# Data extracts

· · · · · · ·

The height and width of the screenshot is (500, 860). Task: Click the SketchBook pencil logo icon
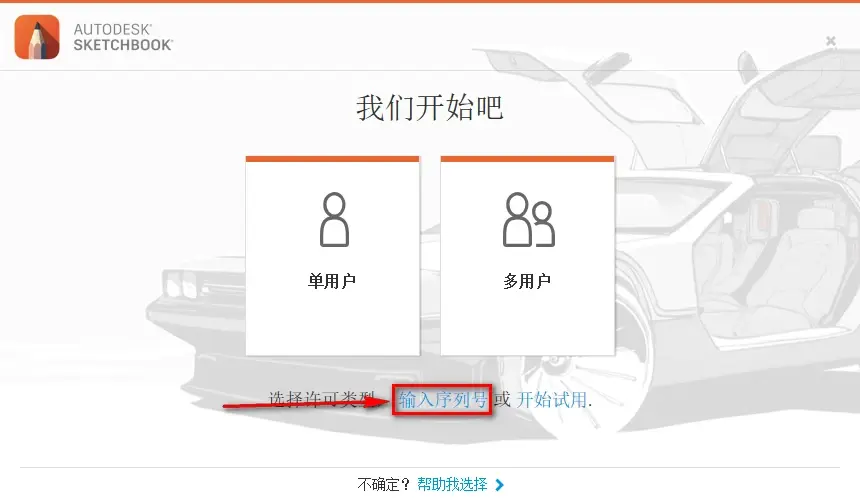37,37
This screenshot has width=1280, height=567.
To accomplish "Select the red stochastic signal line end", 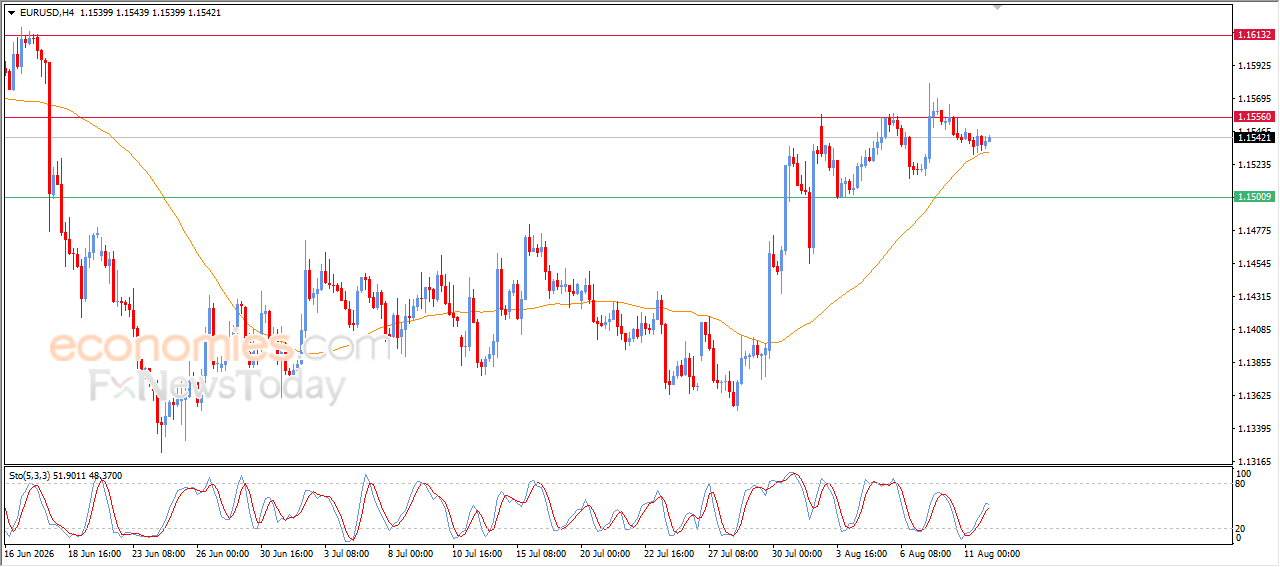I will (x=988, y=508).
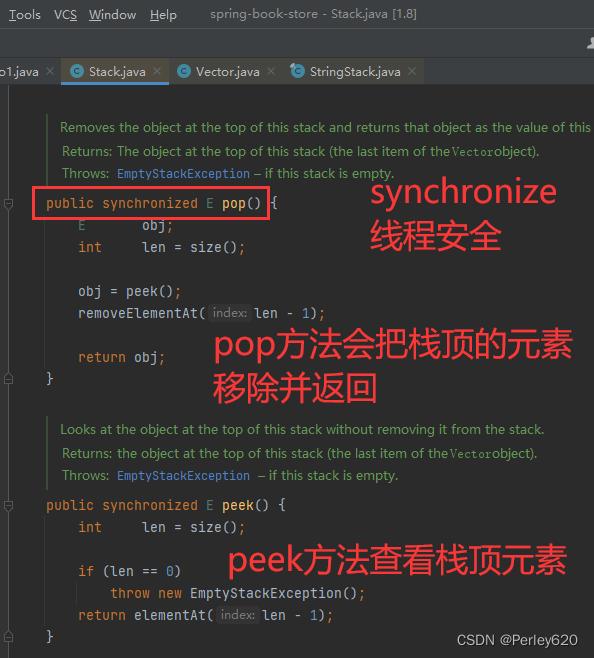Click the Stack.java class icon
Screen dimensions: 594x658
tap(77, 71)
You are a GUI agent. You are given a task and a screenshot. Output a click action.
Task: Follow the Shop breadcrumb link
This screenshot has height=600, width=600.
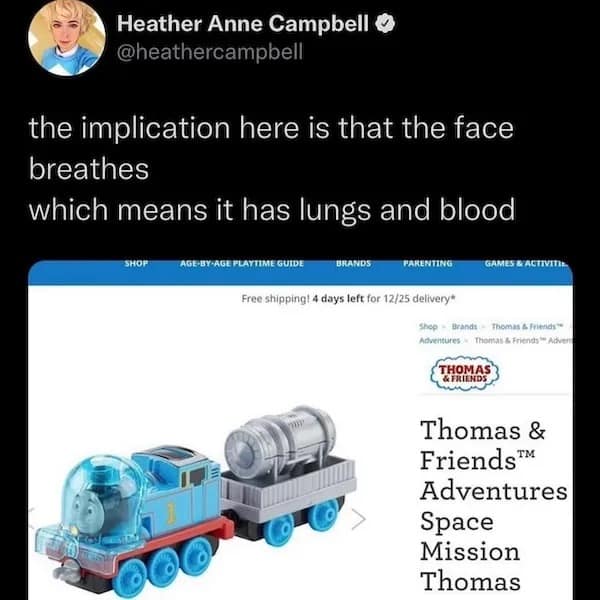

· · · · · · ·

# Activity
Find the line that contains "Task: Follow the Shop breadcrumb link" and repeat it, along with every line after it to the end of the data, exactly; drop the pictures.

# Answer to the exercise
Task: Follow the Shop breadcrumb link
This screenshot has height=600, width=600.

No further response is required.